Annesinden Murat Sabuncu'ya: 2018'de 'Kavuştuk işte' demek istiyorum

Annesinden Murat Sabuncu'ya: 2018'de 'Kavuştuk işte' demek istiyorum

Sevgi Sabuncu*

Canım yavrum, âdet oldu, yeni bir yıla girerken sanatçılara, politikacılara, az da olsa sade vatandaşlara yeni yıldan neler bekledikleri soruluyor. İyilik, sağlık, mutluluk gibi çok klişe cevapların yanında son yıllarda dünyayı gezmek, çalışmaya daha az, eğlenmeye daha çok vakit ayırmak gibi cevaplar da duyuyoruz, okuyoruz.
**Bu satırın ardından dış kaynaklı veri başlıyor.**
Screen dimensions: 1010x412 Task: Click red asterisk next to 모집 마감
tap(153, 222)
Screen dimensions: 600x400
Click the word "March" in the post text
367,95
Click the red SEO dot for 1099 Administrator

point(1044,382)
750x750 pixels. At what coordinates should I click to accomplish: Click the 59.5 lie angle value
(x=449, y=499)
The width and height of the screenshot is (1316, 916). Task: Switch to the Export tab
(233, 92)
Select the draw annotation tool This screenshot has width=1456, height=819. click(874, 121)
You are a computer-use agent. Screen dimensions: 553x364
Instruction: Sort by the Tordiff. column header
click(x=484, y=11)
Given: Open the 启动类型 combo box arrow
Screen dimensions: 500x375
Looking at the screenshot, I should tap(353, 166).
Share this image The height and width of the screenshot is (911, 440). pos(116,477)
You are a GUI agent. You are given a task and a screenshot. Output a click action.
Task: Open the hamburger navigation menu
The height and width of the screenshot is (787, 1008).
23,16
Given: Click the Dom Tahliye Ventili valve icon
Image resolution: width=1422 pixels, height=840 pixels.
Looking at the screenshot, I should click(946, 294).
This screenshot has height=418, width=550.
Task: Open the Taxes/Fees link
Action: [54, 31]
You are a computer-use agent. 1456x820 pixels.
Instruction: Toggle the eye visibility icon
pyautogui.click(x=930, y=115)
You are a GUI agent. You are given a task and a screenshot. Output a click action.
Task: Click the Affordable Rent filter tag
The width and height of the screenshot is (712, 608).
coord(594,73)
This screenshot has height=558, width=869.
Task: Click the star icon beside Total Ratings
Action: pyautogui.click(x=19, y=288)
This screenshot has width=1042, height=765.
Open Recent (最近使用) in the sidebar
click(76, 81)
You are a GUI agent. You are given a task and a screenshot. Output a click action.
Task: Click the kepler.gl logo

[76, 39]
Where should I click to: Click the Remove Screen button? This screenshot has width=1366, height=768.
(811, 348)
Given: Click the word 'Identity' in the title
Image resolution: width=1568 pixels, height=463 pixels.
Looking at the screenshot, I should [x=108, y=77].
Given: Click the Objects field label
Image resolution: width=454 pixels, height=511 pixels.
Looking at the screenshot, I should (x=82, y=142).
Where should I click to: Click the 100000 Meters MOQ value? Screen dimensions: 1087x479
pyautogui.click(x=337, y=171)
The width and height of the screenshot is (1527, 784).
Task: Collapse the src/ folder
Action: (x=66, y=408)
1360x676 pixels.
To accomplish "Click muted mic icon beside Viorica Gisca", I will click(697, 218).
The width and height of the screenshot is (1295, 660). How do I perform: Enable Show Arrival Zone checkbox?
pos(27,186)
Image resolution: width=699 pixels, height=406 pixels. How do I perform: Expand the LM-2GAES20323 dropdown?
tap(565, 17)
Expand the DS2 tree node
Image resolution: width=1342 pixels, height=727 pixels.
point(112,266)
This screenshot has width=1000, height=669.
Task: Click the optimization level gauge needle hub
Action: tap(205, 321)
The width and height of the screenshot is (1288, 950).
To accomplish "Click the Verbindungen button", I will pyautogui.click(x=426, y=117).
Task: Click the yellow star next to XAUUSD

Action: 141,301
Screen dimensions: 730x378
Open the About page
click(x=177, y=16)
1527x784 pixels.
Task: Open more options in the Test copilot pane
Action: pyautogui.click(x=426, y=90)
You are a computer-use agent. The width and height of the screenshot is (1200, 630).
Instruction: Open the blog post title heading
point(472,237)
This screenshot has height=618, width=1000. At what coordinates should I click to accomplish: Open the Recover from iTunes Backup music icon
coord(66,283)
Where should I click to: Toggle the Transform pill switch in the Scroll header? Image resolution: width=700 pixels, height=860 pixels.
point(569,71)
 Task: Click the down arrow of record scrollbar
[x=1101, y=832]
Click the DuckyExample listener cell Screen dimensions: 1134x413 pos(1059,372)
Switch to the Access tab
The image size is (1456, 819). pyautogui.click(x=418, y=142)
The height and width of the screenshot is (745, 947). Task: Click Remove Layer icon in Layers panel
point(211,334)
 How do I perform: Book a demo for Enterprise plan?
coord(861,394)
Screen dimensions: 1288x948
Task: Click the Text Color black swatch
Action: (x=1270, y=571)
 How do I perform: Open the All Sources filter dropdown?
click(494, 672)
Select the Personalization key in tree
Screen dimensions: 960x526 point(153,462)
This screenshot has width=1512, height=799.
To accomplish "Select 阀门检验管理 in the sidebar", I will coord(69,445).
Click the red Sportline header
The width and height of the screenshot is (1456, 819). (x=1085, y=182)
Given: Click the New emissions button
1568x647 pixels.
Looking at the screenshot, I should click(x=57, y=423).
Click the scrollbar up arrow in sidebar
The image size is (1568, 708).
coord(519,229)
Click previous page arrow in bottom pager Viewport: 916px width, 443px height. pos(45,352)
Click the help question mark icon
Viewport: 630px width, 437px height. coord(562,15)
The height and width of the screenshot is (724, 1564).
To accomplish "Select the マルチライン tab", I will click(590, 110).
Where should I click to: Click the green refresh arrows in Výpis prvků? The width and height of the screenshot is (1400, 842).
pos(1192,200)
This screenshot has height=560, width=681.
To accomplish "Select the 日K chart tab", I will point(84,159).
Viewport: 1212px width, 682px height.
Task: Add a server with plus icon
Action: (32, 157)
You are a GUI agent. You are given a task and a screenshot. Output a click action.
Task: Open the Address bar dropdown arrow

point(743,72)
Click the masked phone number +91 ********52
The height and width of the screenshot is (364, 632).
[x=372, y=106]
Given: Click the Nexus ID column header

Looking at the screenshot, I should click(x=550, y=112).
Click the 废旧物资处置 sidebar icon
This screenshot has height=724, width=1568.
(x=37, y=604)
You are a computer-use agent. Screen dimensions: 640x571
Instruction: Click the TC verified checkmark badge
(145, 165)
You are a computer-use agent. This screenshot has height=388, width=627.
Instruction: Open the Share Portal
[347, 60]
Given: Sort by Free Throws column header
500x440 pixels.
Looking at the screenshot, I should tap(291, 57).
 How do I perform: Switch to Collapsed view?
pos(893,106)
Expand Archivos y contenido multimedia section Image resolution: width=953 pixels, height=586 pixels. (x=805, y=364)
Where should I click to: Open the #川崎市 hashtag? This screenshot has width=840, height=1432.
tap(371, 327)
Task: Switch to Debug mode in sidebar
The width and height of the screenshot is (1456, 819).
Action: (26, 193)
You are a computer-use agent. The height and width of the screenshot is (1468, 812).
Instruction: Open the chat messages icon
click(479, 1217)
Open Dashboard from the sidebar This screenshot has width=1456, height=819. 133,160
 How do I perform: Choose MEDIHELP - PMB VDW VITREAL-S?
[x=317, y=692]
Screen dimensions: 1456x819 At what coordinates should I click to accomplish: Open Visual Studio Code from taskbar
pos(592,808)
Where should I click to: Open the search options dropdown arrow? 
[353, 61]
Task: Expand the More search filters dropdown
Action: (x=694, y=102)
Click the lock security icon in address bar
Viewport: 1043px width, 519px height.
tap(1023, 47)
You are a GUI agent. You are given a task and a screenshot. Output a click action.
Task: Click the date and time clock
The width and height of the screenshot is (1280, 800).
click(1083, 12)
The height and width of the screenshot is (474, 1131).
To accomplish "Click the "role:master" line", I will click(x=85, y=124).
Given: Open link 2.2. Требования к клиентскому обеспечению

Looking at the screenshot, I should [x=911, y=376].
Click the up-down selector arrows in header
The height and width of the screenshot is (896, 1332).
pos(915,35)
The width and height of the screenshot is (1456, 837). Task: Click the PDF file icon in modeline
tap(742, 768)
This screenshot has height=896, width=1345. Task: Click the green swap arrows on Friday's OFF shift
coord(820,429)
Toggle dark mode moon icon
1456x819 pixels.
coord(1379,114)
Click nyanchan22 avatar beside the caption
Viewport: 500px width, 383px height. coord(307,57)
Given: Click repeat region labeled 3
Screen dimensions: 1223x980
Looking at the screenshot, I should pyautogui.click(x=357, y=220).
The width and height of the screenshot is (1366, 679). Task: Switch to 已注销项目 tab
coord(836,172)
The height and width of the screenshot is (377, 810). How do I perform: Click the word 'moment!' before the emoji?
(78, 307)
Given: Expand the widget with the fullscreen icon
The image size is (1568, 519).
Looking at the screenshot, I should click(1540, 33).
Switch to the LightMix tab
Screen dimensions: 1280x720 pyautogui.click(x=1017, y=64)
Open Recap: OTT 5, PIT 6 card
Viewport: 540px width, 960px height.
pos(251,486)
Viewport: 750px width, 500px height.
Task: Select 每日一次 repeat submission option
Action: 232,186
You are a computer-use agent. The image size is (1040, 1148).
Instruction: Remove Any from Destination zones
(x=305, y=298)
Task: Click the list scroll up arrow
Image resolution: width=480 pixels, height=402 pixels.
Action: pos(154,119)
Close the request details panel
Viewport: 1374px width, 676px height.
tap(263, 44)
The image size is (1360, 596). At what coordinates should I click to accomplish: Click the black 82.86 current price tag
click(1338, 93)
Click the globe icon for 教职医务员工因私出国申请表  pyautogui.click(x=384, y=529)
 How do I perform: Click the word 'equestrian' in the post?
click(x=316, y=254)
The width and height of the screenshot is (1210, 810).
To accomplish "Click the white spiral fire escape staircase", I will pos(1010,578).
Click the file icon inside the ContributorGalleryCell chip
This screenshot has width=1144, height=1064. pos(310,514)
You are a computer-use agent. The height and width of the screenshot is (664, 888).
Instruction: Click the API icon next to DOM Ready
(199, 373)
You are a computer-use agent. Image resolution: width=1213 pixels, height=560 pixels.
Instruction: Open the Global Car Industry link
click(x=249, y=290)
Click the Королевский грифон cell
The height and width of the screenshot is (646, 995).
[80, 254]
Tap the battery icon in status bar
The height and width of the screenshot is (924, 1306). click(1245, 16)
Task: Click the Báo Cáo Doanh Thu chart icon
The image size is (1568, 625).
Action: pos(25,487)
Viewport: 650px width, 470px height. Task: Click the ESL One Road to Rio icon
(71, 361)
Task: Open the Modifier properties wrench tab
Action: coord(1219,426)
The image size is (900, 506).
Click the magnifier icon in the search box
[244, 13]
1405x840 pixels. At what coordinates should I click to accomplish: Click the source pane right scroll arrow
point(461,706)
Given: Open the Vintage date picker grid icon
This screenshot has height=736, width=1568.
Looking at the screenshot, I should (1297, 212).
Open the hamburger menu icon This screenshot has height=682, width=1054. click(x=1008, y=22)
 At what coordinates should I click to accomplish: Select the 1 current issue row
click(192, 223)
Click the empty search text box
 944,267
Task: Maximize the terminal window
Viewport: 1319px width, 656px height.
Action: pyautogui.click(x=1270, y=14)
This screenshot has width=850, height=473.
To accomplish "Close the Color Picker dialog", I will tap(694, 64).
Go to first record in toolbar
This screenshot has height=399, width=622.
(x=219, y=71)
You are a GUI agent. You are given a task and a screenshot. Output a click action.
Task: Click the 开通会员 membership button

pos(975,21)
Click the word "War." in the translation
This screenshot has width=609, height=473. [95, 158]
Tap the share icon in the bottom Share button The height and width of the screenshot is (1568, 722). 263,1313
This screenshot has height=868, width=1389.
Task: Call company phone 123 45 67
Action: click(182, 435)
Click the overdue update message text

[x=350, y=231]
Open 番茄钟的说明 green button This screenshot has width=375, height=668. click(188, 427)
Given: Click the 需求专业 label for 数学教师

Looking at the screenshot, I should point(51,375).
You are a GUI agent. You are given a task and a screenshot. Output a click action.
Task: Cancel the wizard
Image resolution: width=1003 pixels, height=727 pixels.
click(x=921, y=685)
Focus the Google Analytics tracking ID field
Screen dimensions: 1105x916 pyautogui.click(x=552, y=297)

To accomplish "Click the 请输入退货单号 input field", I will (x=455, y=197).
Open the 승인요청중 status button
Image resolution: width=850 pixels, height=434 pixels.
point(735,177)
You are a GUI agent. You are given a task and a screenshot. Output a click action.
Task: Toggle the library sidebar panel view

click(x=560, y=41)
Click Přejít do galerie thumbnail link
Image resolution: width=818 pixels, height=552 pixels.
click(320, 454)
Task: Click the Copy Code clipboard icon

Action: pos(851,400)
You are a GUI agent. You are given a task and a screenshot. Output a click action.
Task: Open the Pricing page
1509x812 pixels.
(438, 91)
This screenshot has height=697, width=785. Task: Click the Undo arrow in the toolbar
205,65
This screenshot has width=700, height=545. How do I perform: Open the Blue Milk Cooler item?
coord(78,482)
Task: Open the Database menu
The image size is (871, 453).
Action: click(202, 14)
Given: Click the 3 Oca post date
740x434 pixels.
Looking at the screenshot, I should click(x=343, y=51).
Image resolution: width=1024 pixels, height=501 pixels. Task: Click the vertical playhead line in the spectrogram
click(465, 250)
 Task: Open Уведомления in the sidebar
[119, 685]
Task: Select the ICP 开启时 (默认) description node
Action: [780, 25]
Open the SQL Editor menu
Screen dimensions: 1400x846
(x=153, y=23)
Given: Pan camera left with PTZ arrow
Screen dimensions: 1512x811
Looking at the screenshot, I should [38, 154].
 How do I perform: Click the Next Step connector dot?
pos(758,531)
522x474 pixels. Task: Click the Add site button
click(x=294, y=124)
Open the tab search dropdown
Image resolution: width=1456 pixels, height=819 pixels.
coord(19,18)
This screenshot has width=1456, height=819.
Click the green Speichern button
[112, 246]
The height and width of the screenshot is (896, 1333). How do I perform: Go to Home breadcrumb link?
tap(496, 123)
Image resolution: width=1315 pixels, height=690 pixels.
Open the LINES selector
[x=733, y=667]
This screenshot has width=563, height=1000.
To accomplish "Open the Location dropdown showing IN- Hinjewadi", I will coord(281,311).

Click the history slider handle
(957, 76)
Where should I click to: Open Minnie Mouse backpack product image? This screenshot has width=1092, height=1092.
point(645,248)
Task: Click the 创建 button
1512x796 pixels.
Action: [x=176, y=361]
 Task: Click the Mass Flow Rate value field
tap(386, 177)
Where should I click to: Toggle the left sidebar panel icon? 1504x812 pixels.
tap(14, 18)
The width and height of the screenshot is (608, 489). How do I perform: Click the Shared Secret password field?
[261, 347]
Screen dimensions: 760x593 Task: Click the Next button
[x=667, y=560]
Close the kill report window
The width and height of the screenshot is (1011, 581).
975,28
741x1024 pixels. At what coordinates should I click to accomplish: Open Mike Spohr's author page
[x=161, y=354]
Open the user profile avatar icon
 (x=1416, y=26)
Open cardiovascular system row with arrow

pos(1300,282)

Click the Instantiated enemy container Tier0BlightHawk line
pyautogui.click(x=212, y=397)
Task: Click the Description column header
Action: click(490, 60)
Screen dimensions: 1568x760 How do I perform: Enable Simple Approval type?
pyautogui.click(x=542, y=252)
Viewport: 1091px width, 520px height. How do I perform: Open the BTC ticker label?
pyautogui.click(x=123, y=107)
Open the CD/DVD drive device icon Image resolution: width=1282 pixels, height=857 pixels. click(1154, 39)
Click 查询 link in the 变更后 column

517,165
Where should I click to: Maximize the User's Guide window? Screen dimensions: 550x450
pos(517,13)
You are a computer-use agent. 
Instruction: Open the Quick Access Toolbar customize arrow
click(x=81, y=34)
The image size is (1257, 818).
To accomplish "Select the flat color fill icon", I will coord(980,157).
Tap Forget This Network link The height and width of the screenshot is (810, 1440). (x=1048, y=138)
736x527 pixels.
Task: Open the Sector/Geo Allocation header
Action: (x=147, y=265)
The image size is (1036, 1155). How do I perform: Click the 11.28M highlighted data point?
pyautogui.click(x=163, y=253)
Bana bu sual sorulsaydı yaşım itibarıyla vereceğim cevap sağlık, sıhhat, huzur olurdu. Tabii normal şartlar altında. Gel gör ki ülkemizin son bir buçuk yıldır yaşadığı olağanüstü hal ve ailemizin son 15 aydır içinde bulunduğu olağanüstü durum itibarıyla beklenti ve temennilerimi güncellemem daha doğrusu bu temennilere çekidüzen vermem gerekiyor. İşte bir anne, bir cumhuriyet kadını ve sade bir vatandaş olarak 2018 yılında can-ı gönülden gerçekleşmesini dilediğim şeyler: Kavuşmak: Bir anne olarak çocuklarım ve torunuma sıkı sıkı sarılıp “Kavuştuk işte” demek, 15 aydır her pazar kahvaltısında ısrarla ve inatla tabağını, bardağını koyduğum sofrada artık seni de görmek... Barışmak: Türk’üyle, Kürt’üyle, AKP’lisiyle, MHP’lisiyle, yandaşıyla, yoldaşıyla, taraflısıyla, tarafsızıyla, görmeyeni, duymayanı, söylemeyeniyle, kandırılanıyla, hakimiyle, savcısıyla, inançlısıyla, inançsızıyla, vatanla, dünyayla... Dinlemek: Vatandaşın derdini, emekçinin talebini, haklıyı, haksızı, okumuşu, cahili, denizi, kuşu, rüzgarı, Ahmet Şık’ı, İstanbul’u ve tabii senin o yürekten “Annem” diye seslenişini... Konuşmak: Eş, dost, ahbapla, esnafla, şoförle, politikacıyla... Ama en çok seninle... Ses geçirmez camın arkasından kısacık bir zaman diliminde ne diyeceğimi önceden ezberleyerek telefonla değil, uzun uzun ve yüz yüze...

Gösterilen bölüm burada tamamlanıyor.